RJD2 : Encore une fois, je pense que cela vient du fait que n’importe quel musicien ou producteur a certaines tendances qui vont rayonner sur son travail quelque soit la direction artistique qu’il va prendre. Personnellement, il y a certaines choses que j’aime particulièrement en matière de rythmes, de progression de cordes ou de structures de chansons, que ce soit fait avec des samples ou complètement live. Donc je laisse simplement ces choses cimenter l’album, et à partir de là, j’essaie d’expérimenter autant que possible.

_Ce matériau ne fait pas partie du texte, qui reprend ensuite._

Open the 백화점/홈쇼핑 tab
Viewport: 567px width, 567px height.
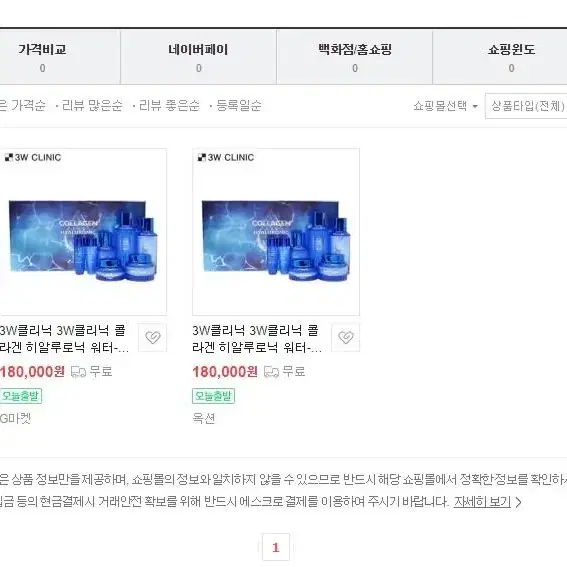click(355, 57)
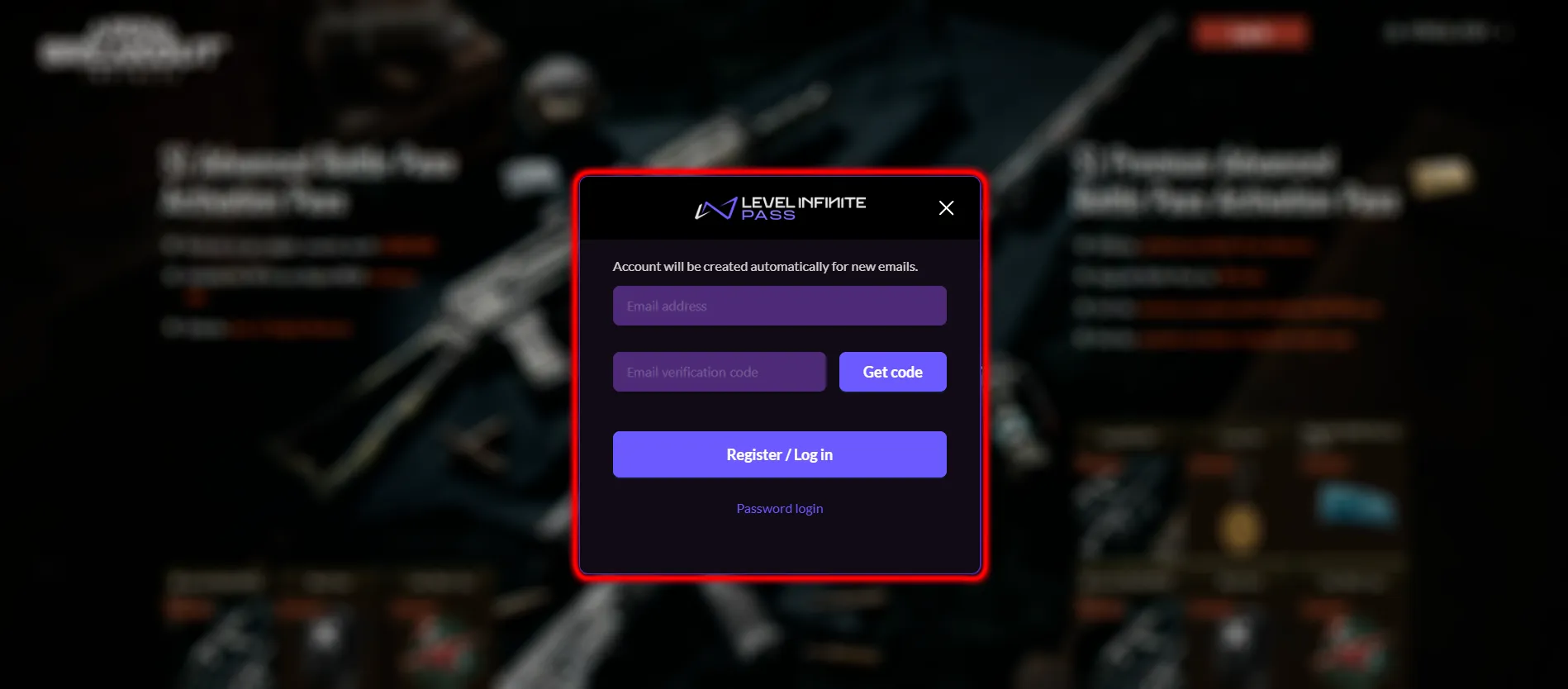Click the gold badge beside Premium pass heading
Image resolution: width=1568 pixels, height=689 pixels.
(x=1442, y=176)
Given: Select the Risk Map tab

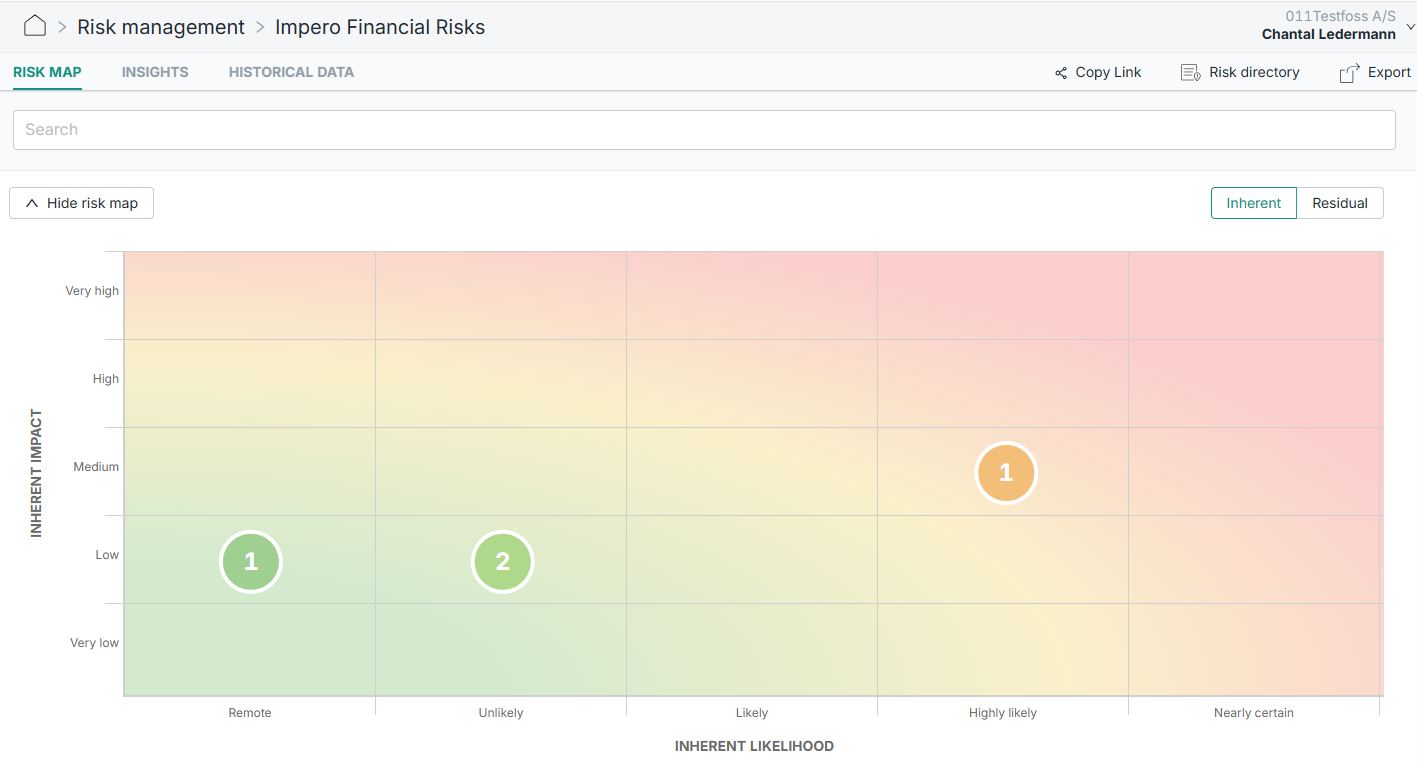Looking at the screenshot, I should coord(47,72).

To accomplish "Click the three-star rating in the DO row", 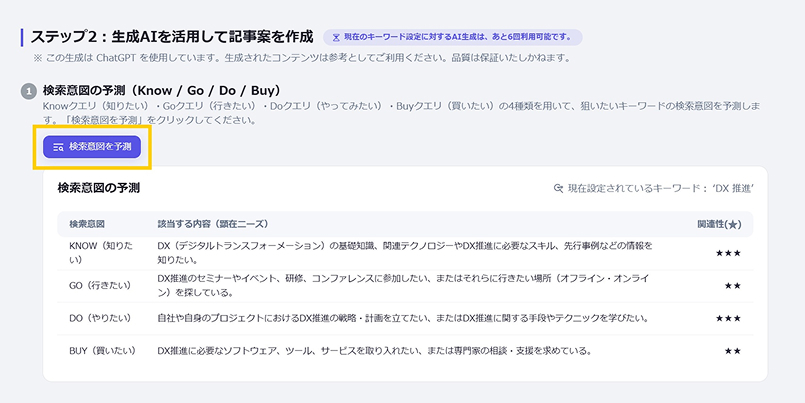I will pyautogui.click(x=727, y=319).
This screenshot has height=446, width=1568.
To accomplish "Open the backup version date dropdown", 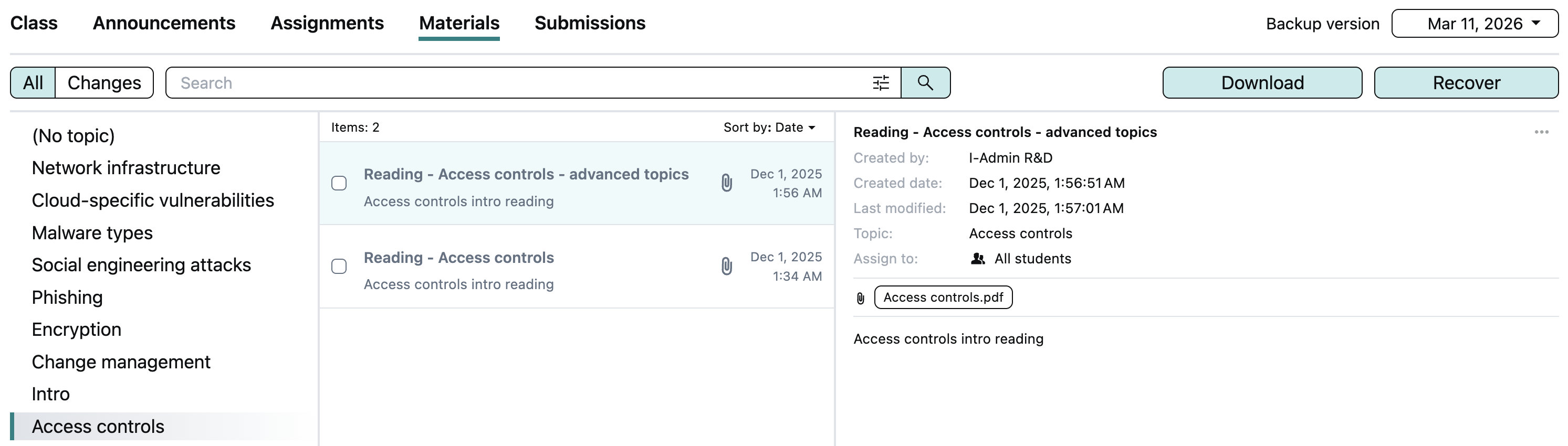I will pos(1474,24).
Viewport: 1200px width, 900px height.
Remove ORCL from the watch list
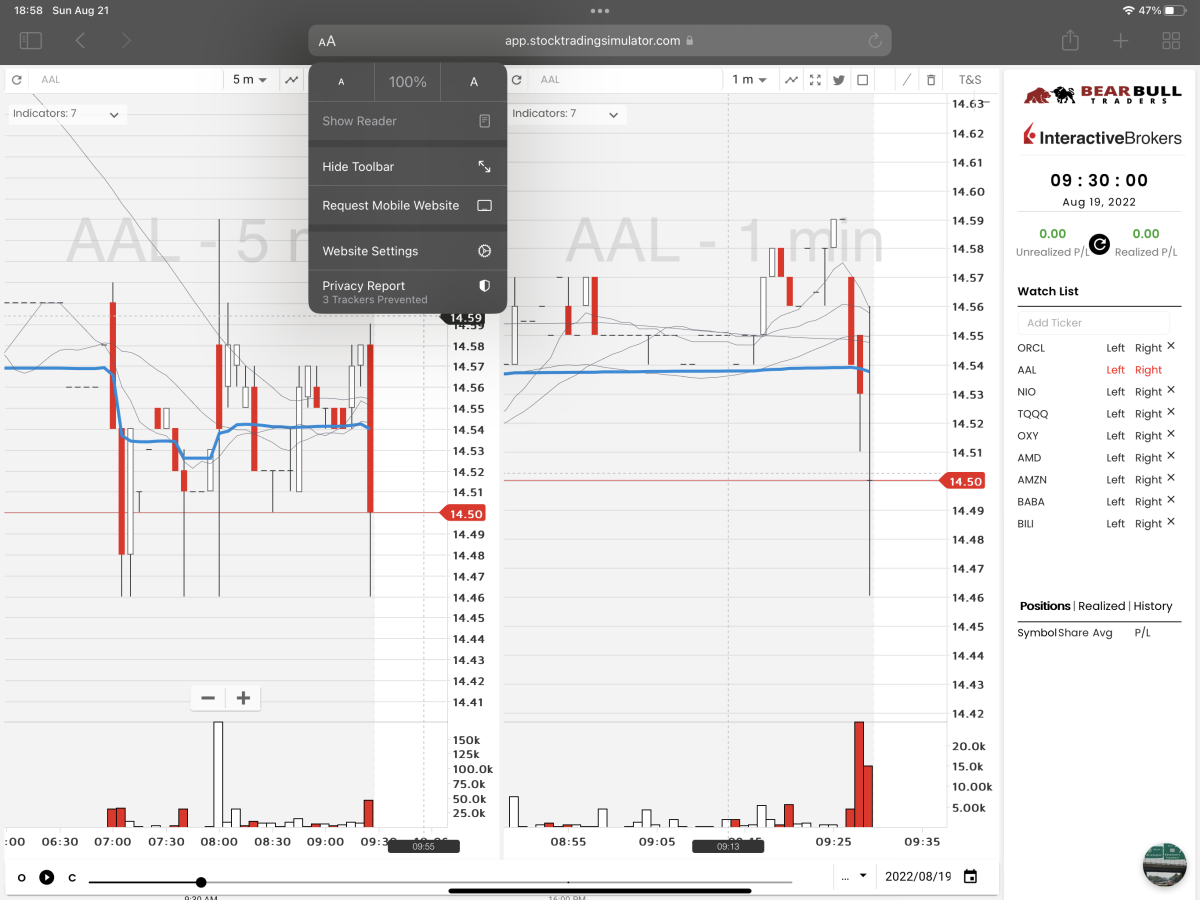[1171, 347]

Q : Dernière question ; tu as participé à un livre de recettes (!) et semble être plutôt calé en matière de «bonnes vieilles recettes maison» ; est-ce qu’une tarte aux pommes/noix/raisins est bien plus dure à faire qu’un fondant au chocolat ?
RJD2 : Oh man, je n’ai jamais fait de fondants au chocolat ! D’ailleurs je ne suis pas du tout un expert en matière de gâteaux. Les tartes sont très faciles pour moi parce que j’en fais souvent. Avec un bon mixeur, la pâte est super facile à faire, puis le reste n’est que du remplissage.. et voilà, c’est fait ! Mais faire des gâteaux c’est comme de la chimie ; c’est scientifique et tout (it’s all scientific and shit). Un jour peut-être….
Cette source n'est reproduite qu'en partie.